Aotearoa’s lineage of landscape painting began with early colonisation and the visual documentation of the unique and foreign surroundings they encountered upon arrival. This fascination with capturing Aotearoa’s unique beauty has been a continual theme throughout the nation’s art history. Perhaps then unsurprising that this traditional artform has such sustaining power, as the beauty of Aotearoa’s landscape is a defining feature of cultural identity.

Within this history of landscape painting dating back to the 1700s, where does a contemporary landscape painter place themselves? Artist, Freeman White securely plants himself in this lineage as a refreshing contemporary counterpart.
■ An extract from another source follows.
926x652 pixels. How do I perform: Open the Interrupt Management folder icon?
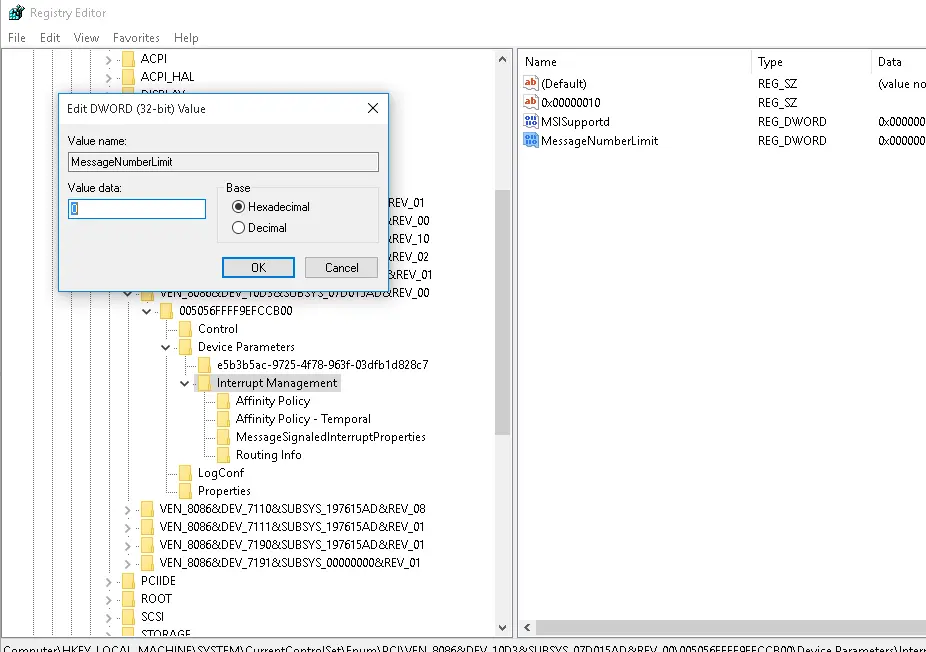point(204,383)
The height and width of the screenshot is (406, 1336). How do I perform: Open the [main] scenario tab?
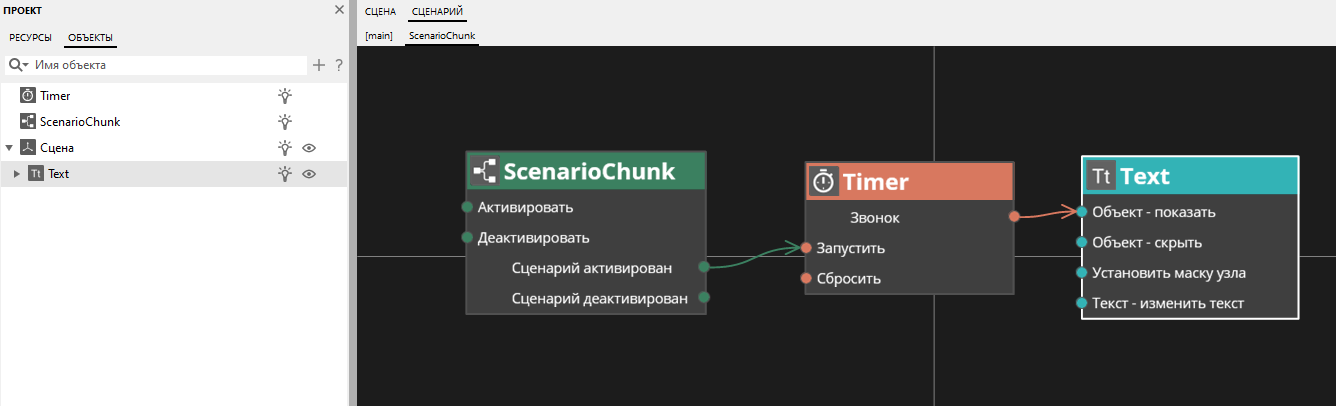click(379, 36)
His works captures an awe and respect for the beauty and power of nature in a time that the ocean and earth are politically charged. White brings the serene vistas that we visit periodically into the internal spaces we enjoy daily, reconnecting us intentionally with the artists outlook.
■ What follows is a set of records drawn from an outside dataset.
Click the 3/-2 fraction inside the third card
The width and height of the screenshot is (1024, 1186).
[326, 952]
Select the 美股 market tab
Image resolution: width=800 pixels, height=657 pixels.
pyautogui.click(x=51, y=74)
Formerly focusing his practice on portraiture, White started his career as a preeminent New Zealand artist winning first prize in the 2006 ADAM National Portrait Awards. This award gained White international recognition leading him to exhibit in the REAL international symposium for Figurative Art in Germany in both 2007 and 2009. White also spent six months painting portraits in Edinburgh after being invited by Director of the Scottish National Portrait Gallery, James Holloway. His works now feature in many private and public collections including the New Zealand Portrait Gallery and The Royal Society of New Zealand. 
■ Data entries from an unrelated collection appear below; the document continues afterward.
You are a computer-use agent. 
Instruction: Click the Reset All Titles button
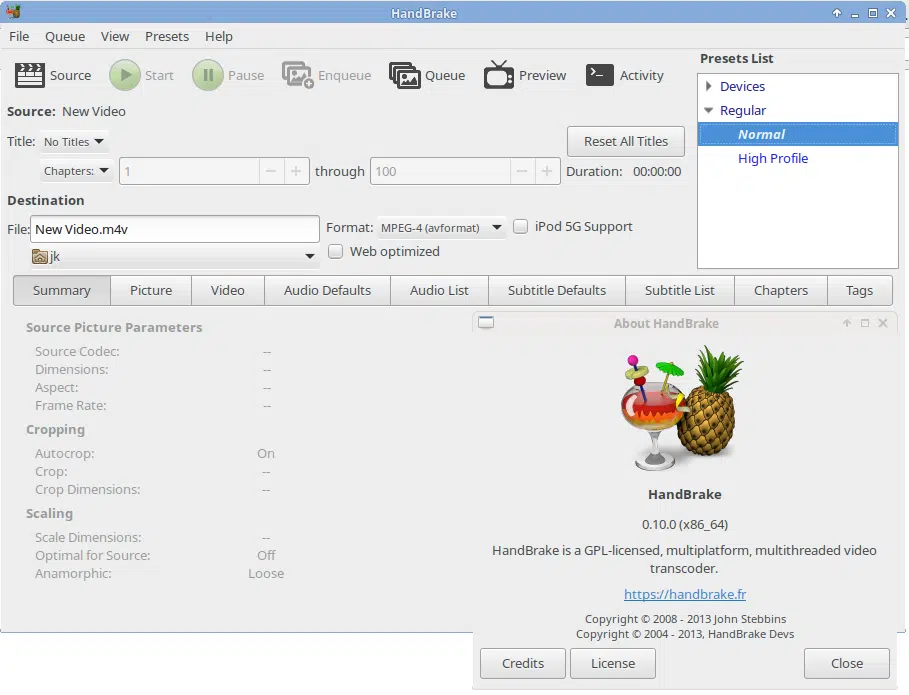(626, 142)
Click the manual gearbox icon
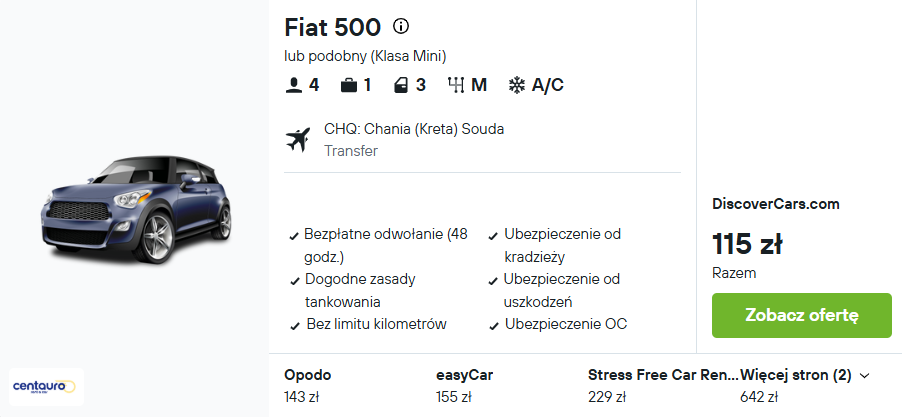The height and width of the screenshot is (417, 902). tap(456, 86)
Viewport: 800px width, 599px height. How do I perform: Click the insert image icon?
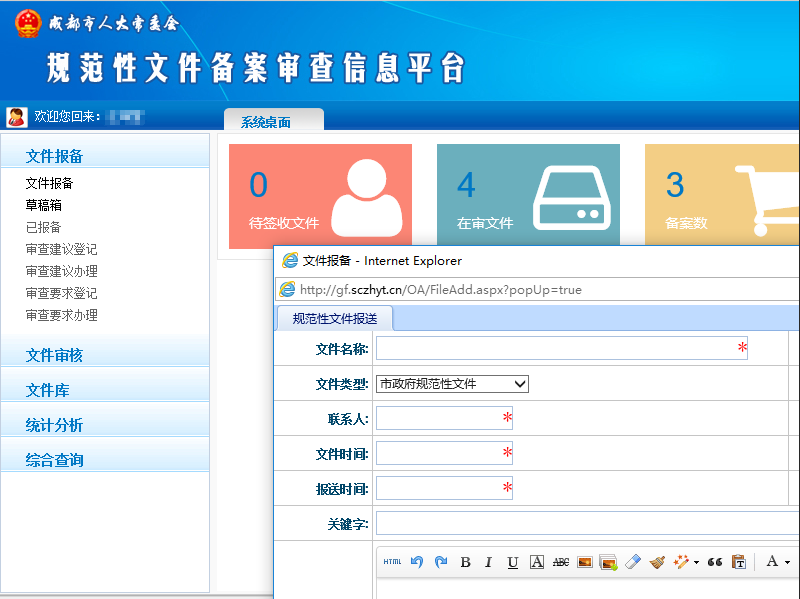(x=585, y=562)
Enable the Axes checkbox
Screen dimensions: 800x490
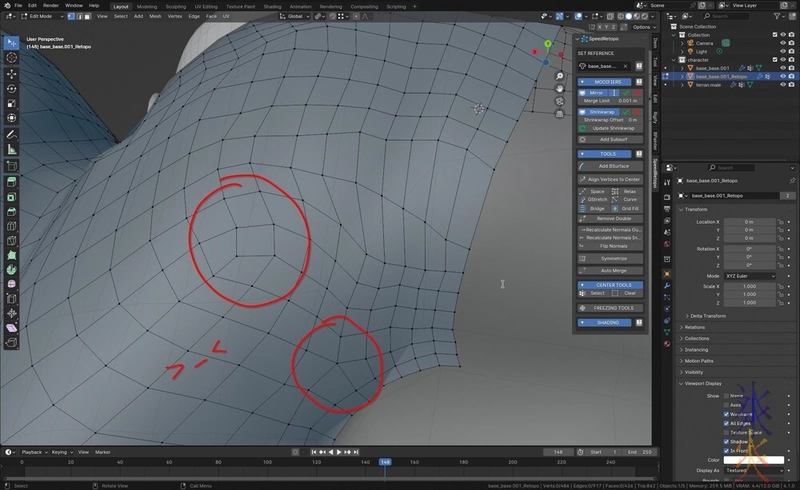(726, 404)
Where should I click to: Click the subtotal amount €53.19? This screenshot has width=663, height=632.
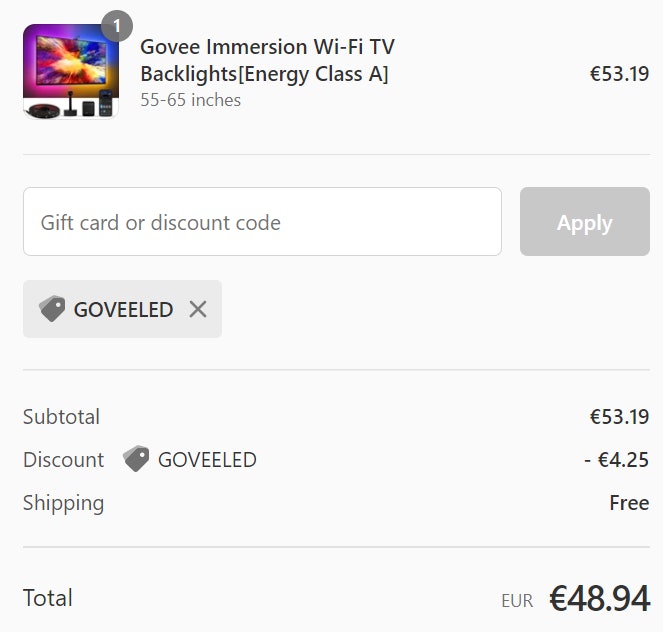click(619, 417)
It was in 2009 that Freeman White embarked on painting his incredible landscapes, pushing the genre through both technique and context. His masterfully painted canvases place the viewer in contemporary New Zealand. His beautifully textured and layered brushstrokes give his canvases a charged energy whereby the viewer too experiences the breathtaking and ever changing vistas of the land.  White has since continued with his intelligent take on the genre becoming one of New Zealand’s leading landscape painters.

White’s landscapes, and more recent seascapes, reference a history of art making while contributing to a wider contemporary movement. Nature becomes a politically and emotionally charged, a beautifully fraught muse. While White is inspired by Aotearoa’s long landscape history, his subject matter is very much contemporary,  an account of New Zealand’s current environmental climate. His painting acts as an accurate documentation and contemporary record of both the beauty of Aotearoa and the current impact of civilization on our land; a purposeful juxtaposition to the often Romatic and idealized versions of New Zealand depicted throughout art history. 

The artist often paints en plein air much like his colonial counterparts, recording and reproducing what he sees in front of him onto the canvas. Though, White reminds us that “paint is not confined solely to be used for the reproduction of imagery, paint has its own very real and physical qualities” and thus giving the painting “a human ability, that are imbued with human emotion, captured in every mark, in every brushstroke. The act of translating the image into paint gives it a human quality that can only be achieved by hand”. 

In his landscapes, White draws focus to the other subtle natural elements that make his works so appealing. His masterful ability to capture the shifting sun, a glowing warmth on one side of a rolling hill with an encroaching shadow on the other enlivens the senses for the viewer. He does not just focus on the beauty of the vistas visually, rather how they might feel if you were to stand there too. The rolling hills and turbulent oceans plant the viewer in the work as if they too are on the beach about to feel the onslaught of salt spray floating above the tumbling waves.

Whites practice is a visual journal of the land and sea as he experiences it, the visceral effect of his works connects the viewer to Aotearoa’s timeless and every-changing beauty through a contemporary perspective. Freeman White’s wide recognition and appreciation is testament to his contribution and place in the art history of Aotearoa’s landscape.